Jeannie Nuss/AP

Growing food service jobs have come with applause in small cities like Little Rock. But for workers, it's a mixed bag—and potentially an unequal one.

For each restaurant that closes, three new ones open up. At least, that appears to be the case in Little Rock, Arkansas.

In the city’s downtown, decades-old vacant buildings have been springing back to life amid new yoga studios and artisanal cheese stores. Argentinian eateries, Mexican grills, and trendy fast-casual spots have have also followed, bringing with them a flood of restaurant jobs.

That fact evokes pride among city and business leaders, who point out the importance of food to the southern city’s identity. “We used to be considered a secret foodie city,” says Jay Chesshir, president of the Little Rock Chamber of Commerce. “Now, we’re not such a secret.”

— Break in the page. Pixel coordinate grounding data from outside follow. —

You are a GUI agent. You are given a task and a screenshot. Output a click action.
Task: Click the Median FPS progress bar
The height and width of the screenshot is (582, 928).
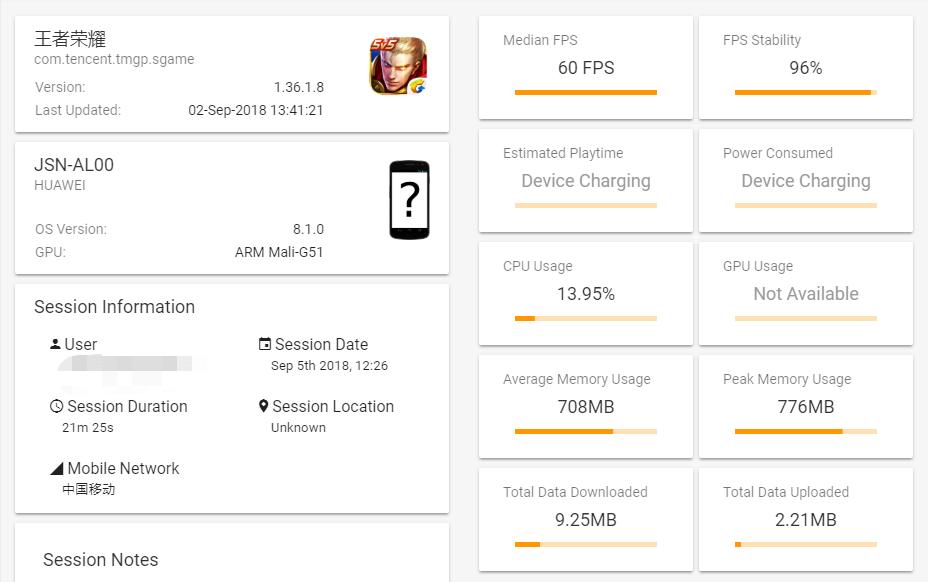coord(585,92)
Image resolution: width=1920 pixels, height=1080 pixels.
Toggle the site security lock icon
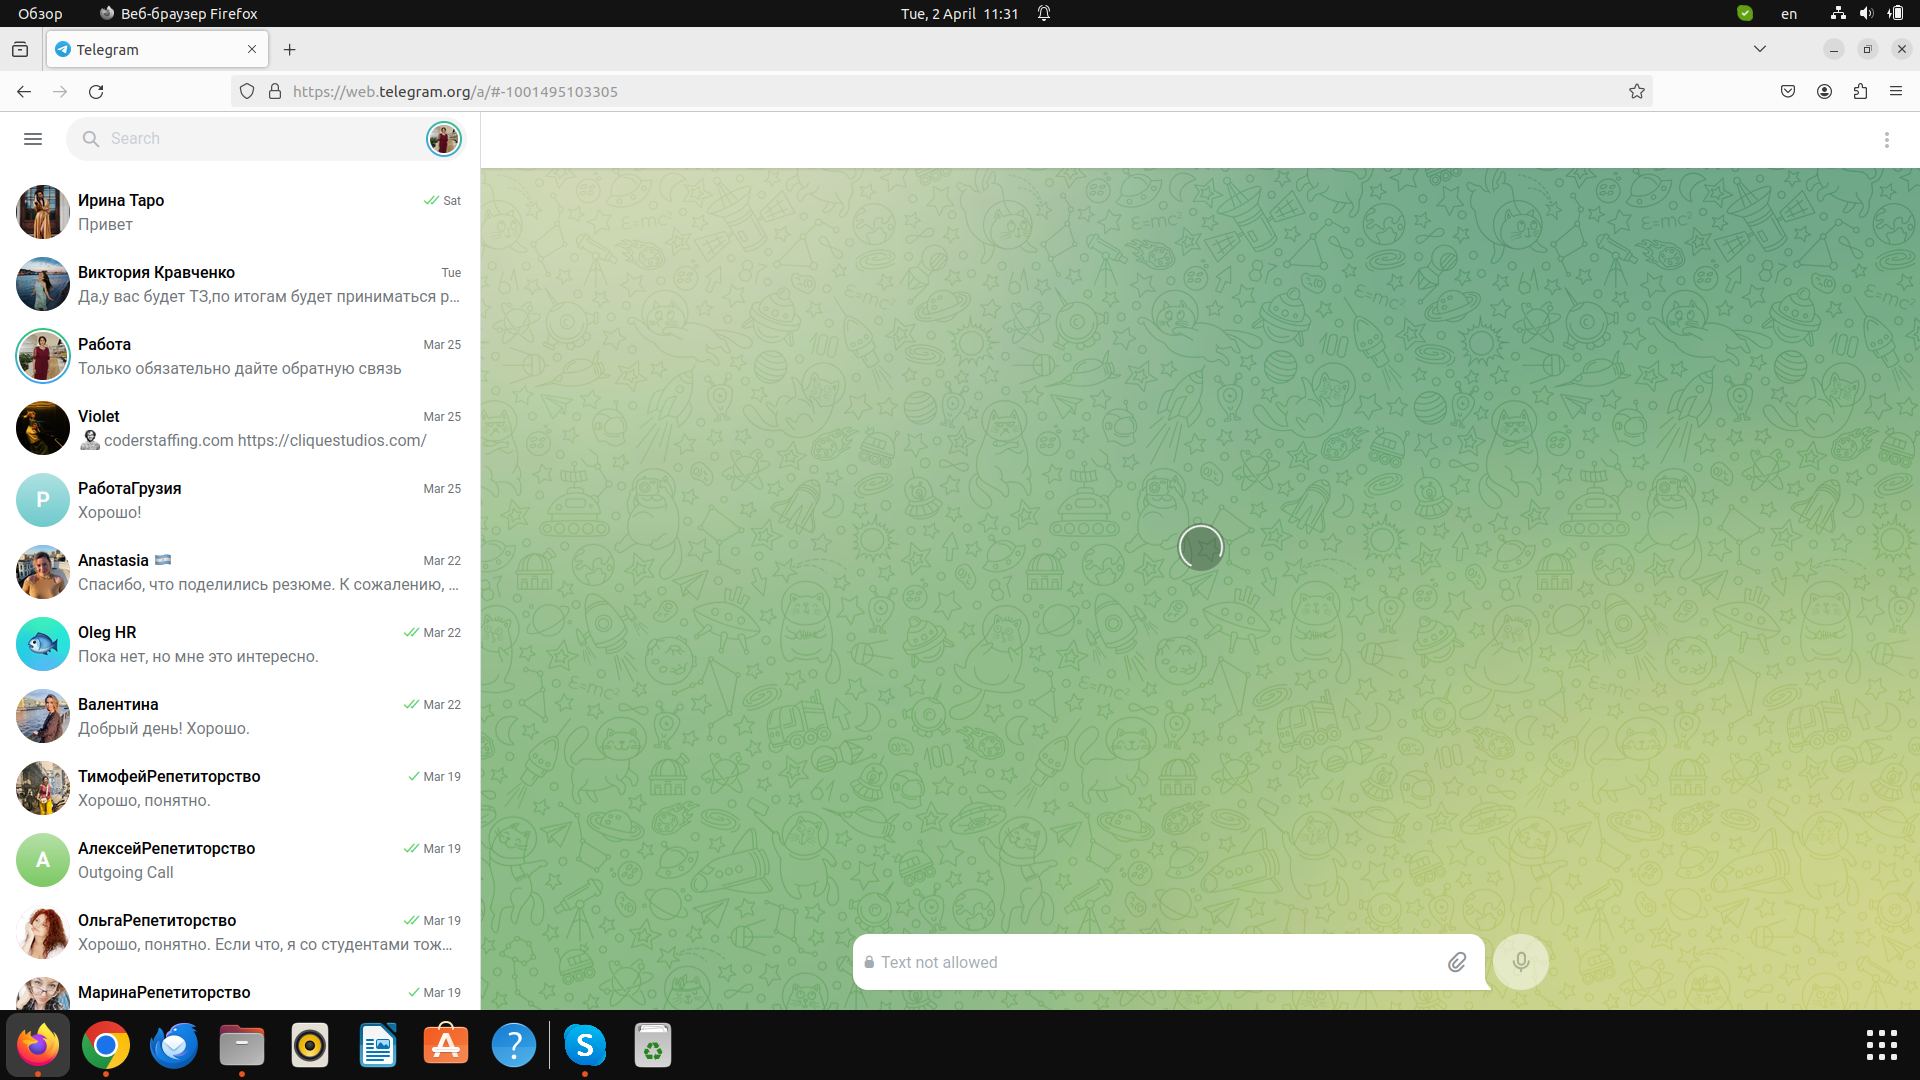274,91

But the growth in this sector is also something of a cautionary tale, some economists say. For one, restaurant jobs don’t pay particularly well, potentially exacerbating the inequality—in particular, racial inequality—in the region. Second, they don’t necessarily have a long shelf life. “In the bigger picture, this [restaurant job growth] reflects this slide into a consumption economy in the U.S.,” says Mark Muro, senior policy director at the Metropolitan Policy Program at the Brookings Institution. “I don't think they're the answer to the broader social issues that we've all been talking about in this country.”

***

Three months ago, Kendra Lewis got a job as a waitress at Mexico Chiquito, a Tex-Mex chain restaurant in Little Rock. Lewis is 30 years old, and went to college with dreams of opening a hair salon one day. But when she graduated from the Arkansas School of Barbering and Hair Design in 2015, she didn’t have the money to get a license. To make ends meet, she started working in the restaurant industry. So far, it hasn’t been a pleasant journey.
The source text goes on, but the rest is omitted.